We hear of her first love (a colonel’s daughter), then later meeting queer women for the first time in Boston, and the tentative first gigs in small venues before she finally heads west to Los Angeles and her formative residency at a lesbian bar in Long Beach, where Chris Blackwell of Island records sees her and signs her.
In the show, she doesn’t name names of her past lovers—notably the former wife of the Hollywood movie star who was her first major relationship (Julie Cypher, former spouse of Lou Diamond Phillips). The women’s pool parties in Los Angeles were wild and starry affairs, and eventually inspired the shenanigans of The L Word, as Etheridge recalled in an interview with The Daily Beast, alongside the celebrities who sought her counsel in coming out after she had done it so bravely at a time when such declarations were still big, banner-headline deals.
One of the loveliest sights at the Broadway show is seeing so many queer people and queer couples looking so happy to be there. Etheridge means a lot to so many—the audience, its warm devotion, and Etheridge’s response to both, reflects that.

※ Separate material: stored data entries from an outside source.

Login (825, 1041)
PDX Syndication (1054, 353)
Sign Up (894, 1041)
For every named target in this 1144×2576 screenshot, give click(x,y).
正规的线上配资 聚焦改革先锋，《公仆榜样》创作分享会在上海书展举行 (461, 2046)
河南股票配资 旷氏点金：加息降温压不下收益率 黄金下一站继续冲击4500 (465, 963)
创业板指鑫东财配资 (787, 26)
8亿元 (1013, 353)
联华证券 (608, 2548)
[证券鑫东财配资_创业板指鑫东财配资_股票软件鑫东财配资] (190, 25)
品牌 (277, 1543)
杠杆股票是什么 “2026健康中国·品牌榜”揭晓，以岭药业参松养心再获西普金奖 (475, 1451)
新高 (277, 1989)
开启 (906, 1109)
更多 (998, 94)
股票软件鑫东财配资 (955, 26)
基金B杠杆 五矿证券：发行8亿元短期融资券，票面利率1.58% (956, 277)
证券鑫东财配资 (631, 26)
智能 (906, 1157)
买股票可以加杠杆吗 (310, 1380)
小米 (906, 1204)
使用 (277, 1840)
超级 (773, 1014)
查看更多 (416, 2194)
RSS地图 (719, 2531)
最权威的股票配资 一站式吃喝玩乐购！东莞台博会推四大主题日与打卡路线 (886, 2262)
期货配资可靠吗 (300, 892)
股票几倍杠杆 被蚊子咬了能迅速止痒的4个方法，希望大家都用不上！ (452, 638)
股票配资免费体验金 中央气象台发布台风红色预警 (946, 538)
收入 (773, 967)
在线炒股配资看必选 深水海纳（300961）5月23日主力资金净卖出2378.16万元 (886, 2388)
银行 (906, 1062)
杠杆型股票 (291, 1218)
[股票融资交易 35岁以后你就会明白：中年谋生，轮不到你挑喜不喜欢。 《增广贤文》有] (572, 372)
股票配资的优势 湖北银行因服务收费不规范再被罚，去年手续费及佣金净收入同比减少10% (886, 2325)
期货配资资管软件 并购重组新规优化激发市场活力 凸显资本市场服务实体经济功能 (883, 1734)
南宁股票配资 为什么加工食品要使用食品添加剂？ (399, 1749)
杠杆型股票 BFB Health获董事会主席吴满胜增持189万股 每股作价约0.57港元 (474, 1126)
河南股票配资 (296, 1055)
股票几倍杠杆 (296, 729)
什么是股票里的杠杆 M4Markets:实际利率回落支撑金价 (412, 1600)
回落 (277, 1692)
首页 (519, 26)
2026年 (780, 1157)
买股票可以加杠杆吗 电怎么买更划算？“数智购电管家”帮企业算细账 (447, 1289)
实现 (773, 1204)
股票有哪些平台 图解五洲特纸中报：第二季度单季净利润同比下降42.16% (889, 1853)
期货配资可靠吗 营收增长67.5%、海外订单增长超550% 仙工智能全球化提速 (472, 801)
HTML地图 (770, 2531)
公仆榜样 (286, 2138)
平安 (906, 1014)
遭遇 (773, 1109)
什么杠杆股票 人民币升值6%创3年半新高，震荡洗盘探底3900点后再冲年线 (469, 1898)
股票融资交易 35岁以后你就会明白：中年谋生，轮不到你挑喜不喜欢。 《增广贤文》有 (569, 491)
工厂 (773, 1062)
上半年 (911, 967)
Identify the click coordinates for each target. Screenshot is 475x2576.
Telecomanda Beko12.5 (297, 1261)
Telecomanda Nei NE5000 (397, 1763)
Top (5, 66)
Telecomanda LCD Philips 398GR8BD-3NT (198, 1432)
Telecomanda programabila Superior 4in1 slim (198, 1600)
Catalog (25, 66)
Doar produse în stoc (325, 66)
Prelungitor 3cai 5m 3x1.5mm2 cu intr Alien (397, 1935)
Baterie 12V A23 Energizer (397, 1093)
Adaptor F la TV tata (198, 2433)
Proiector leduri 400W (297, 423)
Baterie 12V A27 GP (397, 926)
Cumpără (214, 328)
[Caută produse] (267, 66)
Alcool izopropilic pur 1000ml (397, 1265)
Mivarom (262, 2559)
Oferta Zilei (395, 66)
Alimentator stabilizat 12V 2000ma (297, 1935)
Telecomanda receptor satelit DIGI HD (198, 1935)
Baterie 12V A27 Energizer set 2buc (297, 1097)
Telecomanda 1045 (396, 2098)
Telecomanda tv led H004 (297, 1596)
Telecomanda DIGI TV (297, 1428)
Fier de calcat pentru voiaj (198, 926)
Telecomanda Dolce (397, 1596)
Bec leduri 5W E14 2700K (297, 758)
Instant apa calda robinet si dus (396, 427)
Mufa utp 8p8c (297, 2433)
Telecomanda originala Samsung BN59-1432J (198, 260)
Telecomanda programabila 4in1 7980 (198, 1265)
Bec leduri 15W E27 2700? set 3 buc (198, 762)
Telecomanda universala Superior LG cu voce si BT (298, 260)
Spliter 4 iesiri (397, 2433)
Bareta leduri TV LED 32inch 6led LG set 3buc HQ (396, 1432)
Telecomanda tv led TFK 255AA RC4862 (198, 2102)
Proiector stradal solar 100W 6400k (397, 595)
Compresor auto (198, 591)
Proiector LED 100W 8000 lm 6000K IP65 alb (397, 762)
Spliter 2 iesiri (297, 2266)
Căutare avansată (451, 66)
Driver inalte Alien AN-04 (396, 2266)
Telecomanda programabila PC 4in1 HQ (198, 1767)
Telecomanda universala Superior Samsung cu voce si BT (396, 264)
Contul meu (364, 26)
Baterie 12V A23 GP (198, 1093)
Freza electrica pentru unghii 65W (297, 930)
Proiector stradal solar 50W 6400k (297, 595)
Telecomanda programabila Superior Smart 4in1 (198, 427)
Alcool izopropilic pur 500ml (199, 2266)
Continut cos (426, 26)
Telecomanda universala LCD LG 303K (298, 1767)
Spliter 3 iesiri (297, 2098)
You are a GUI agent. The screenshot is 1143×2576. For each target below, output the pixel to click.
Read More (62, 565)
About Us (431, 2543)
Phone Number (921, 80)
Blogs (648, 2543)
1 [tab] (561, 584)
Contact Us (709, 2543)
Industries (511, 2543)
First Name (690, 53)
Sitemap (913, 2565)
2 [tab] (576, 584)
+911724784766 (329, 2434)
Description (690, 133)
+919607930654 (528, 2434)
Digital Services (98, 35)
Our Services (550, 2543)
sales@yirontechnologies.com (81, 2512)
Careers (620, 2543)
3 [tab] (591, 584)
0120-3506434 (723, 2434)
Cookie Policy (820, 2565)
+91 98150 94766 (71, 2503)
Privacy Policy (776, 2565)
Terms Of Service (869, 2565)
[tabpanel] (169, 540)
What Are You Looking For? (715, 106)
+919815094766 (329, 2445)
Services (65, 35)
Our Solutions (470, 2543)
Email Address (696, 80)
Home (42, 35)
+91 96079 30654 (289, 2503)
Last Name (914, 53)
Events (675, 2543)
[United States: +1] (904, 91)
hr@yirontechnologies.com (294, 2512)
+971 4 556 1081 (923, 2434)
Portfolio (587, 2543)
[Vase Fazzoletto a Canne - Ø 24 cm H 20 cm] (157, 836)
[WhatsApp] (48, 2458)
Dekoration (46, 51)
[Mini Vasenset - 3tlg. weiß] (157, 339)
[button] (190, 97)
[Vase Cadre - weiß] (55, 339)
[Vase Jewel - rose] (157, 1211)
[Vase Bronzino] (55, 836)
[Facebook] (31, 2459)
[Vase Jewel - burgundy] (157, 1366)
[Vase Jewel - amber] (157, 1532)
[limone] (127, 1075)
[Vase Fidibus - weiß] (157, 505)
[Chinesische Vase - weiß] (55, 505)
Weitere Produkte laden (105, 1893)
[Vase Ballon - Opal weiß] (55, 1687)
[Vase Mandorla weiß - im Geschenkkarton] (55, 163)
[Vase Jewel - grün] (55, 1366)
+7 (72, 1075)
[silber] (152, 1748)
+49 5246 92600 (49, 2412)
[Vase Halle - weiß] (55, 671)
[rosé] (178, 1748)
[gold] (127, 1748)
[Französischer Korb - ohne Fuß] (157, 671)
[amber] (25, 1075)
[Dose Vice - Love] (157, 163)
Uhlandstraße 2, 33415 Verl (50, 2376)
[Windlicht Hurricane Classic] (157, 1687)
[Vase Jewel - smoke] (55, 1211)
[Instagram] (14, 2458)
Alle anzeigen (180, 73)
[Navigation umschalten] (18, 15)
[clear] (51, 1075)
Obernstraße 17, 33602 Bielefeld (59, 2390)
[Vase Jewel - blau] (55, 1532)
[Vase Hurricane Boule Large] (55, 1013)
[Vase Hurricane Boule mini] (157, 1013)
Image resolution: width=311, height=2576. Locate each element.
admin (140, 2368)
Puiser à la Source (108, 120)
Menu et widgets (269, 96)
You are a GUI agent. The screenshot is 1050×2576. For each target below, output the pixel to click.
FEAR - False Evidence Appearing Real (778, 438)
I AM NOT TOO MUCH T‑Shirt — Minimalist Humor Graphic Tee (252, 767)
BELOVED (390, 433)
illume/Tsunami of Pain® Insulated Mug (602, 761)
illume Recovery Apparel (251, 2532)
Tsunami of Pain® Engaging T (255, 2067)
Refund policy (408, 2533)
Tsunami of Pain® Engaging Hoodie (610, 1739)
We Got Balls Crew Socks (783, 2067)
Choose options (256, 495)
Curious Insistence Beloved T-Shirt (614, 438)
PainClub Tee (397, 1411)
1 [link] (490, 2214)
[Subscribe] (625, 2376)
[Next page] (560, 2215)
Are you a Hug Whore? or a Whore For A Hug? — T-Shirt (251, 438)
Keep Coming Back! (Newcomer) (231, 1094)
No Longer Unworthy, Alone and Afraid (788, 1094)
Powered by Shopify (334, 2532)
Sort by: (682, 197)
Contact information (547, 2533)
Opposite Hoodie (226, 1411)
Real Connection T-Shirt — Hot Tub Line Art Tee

The show loses its focus, perhaps inevitably, when Etheridge talks (and sings with psychedelic graphics) about her advocacy of recreational drugs like cannabis, mescaline, and psilocybin (“all non-addictive healing medicines”). These sections embody the maxim that there is nothing so boring than listening to someone talk about their druggy experiences or recount their trips, good or bad—right down to talk of portals, astral cats, and searching out shamans. She takes ayahuasca. “When I returned and tried to explain that everything is love, I realized that this was something you cannot teach. It can only be learned.”
Etheridge also talks about confronting breast cancer—she is now cancer-free—but not the controversy and criticism that erupted after remarks to AARP magazine implying that genes for breast cancer could be turned on or off by diet. In the stage show, she says she was not afraid of death, seeing cancer as “a major cleansing.” She adds, “I turned to my friend, cannabis. I called my doctors and said, ‘I do not need to take this chemo any longer. My body will be better if I stop now.’”
She recalls the death in 2020 of her 21-year-old son, Beckett, following his own addiction to opiates—bravely trying to make sense of her own folds of grief and guilt. Here, the staging is suddenly stark—essentially a blackout, with Etheridge’s figure returning to us out of the inky darkness as she tries to make some kind of sense out of the awfulness. She and her wife have set up The Etheridge Foundation “that researches plant medicine as an alternative to opioids.” How she feels about drugs personally, and more generally, after such an awful tragedy goes unexplored.
Etheridge says she knows her son would want her to live, and embrace life, and this is what she has tried to do. She ends the show with “Come to My Window,” encouraging her fans to sing along. They do. It’s a crowd-pleasing end to a show that resoundingly succeeds as a concert, rather than a piece of theater. As Etheridge sings in “Here I Am Again,” music is her lifeblood—both energy and salve. “The song,” she sings, “will never end.”